Codex supports a developer role message that supplements the system prompt:

// Configuration
pub struct Config {
    /// Developer instructions override injected as a separate message
    pub developer_instructions: Option<String>,
}

// Injection into context
pub fn build_initial_context(&self, turn_context: &TurnContext) -> Vec<ResponseItem> {
    let mut items = Vec::new();
    
    // Developer instructions come first
    if let Some(developer_instructions) = turn_context.developer_instructions.as_deref() {
        items.push(DeveloperInstructions::new(developer_instructions).into());
    }
    
    // Then user instructions (AGENTS.md)
    if let Some(user_instructions) = turn_context.user_instructions.as_deref() {
        items.push(UserInstructions { 
            text: user_instructions,
            directory: turn_context.cwd.to_string_lossy().into_owned(),
        }.into());
    }
    
    // Then environment context
    items.push(EnvironmentContext::new(...).into());
    
    items
}

The developer message uses a special "developer" role:

impl From<DeveloperInstructions> for ResponseItem {
    fn from(di: DeveloperInstructions) -> Self {
        ResponseItem::Message {
            role: "developer".to_string(),  // Special role
            content: vec![ContentItem::InputText { text: di.text }],
        }
    }
}

Codex: Re-injection After Compaction

When context is compacted, initial context is re-injected:

async fn run_compact_task(...) {
    // ... summarization happens ...
    
    // Re-build initial context (developer instructions, AGENTS.md, environment)
    let initial_context = sess.build_initial_context(turn_context.as_ref());
    
    // Build new history with initial context + preserved user messages + summary
    let new_history = build_compacted_history(
        initial_context,  // <-- Re-injected!
        &user_messages,
        &summary_text
    );
    
    sess.replace_history(new_history).await;
}

This ensures the model never loses critical instructions even after long conversations.

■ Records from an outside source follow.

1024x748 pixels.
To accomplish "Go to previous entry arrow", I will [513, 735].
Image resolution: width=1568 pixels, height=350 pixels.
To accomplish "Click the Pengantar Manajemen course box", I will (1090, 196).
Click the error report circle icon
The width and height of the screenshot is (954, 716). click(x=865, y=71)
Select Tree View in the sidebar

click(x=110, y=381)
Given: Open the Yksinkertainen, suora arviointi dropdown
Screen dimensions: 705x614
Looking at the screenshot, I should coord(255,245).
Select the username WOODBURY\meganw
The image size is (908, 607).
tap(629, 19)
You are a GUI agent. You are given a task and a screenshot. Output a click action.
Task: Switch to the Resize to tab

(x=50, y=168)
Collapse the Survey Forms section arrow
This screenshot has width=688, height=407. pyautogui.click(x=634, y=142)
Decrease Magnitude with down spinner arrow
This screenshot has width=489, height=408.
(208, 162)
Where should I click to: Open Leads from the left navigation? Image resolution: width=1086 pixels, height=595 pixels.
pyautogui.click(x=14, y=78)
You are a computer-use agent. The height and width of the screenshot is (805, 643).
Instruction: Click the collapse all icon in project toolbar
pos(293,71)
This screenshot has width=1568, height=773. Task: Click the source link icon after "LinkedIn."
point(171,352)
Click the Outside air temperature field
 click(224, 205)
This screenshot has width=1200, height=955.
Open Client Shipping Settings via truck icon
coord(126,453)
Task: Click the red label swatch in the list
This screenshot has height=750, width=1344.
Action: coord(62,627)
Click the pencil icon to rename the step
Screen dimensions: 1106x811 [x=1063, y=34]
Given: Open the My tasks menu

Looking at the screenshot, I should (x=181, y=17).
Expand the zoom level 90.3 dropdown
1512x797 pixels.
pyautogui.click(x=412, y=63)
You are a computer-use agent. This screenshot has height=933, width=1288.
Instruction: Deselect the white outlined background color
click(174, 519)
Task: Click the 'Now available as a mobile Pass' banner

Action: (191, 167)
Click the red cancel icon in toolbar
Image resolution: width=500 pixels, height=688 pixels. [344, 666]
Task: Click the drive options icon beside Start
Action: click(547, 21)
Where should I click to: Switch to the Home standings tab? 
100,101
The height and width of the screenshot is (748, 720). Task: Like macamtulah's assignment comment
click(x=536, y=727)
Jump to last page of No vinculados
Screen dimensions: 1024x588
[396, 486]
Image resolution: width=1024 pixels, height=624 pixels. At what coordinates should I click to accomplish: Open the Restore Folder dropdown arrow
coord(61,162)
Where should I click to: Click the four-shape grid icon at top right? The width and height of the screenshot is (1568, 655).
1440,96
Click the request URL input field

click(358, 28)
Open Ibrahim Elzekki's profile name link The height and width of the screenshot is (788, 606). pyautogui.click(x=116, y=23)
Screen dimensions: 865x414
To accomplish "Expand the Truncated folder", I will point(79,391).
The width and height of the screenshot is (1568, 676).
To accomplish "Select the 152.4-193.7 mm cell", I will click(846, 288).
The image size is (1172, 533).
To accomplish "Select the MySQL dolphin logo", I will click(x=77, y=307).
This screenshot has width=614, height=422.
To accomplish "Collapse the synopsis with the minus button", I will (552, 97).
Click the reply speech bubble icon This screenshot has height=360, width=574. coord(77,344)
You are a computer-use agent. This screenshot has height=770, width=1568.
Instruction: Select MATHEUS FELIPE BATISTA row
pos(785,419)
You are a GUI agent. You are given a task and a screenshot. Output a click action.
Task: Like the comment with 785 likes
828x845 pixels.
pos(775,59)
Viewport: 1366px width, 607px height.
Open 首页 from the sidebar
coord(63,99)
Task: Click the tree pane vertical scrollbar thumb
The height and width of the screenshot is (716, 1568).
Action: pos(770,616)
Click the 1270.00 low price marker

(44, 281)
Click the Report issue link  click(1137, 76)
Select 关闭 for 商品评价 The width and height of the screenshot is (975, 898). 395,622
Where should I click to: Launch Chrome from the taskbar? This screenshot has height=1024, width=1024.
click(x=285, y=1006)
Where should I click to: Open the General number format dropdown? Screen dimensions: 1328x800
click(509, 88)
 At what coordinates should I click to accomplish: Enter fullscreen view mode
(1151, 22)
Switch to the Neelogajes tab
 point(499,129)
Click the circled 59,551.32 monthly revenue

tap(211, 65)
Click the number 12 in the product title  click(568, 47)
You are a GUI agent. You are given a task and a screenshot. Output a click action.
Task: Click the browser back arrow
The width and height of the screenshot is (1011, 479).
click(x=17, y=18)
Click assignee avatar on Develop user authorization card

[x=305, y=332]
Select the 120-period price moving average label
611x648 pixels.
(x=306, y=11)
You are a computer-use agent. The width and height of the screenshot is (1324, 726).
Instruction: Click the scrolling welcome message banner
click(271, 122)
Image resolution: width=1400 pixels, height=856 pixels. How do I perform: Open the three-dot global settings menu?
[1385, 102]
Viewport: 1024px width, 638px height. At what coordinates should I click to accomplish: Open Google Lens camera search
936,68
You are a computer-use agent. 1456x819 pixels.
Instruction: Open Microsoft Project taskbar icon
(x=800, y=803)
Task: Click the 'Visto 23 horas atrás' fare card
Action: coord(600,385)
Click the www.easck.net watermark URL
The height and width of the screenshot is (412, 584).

Best Practices for Reminders

1. Session-Scope Deduplication Don't spam the same reminder repeatedly:

if warning_key not in shown_warnings:
    shown_warnings.add(warning_key)
    save_state(session_id, shown_warnings)
    show_reminder()

2. Context-Appropriate Triggers Use the right hook event:

SessionStart: One-time behavioral setup
PreToolUse: Warnings before risky operations
PostToolUse: Feedback on results
Stop: Validation before completing

3. Concise Messages Keep reminders brief - they consume context tokens:

# Good: Focused warning
"⚠️ eval() is a security risk. Consider JSON.parse() instead."

# Bad: Essay-length explanation
"⚠️ The eval() function evaluates arbitrary JavaScript code, which 
poses significant security risks including... [500 more words]"

4. Structured Output Use the expected JSON format for hooks:

{
  "hookSpecificOutput": {...},
  "systemMessage": "Brief reminder text"
}

This architecture ensures the model always has the context it needs while managing the inherent limitations of context windows.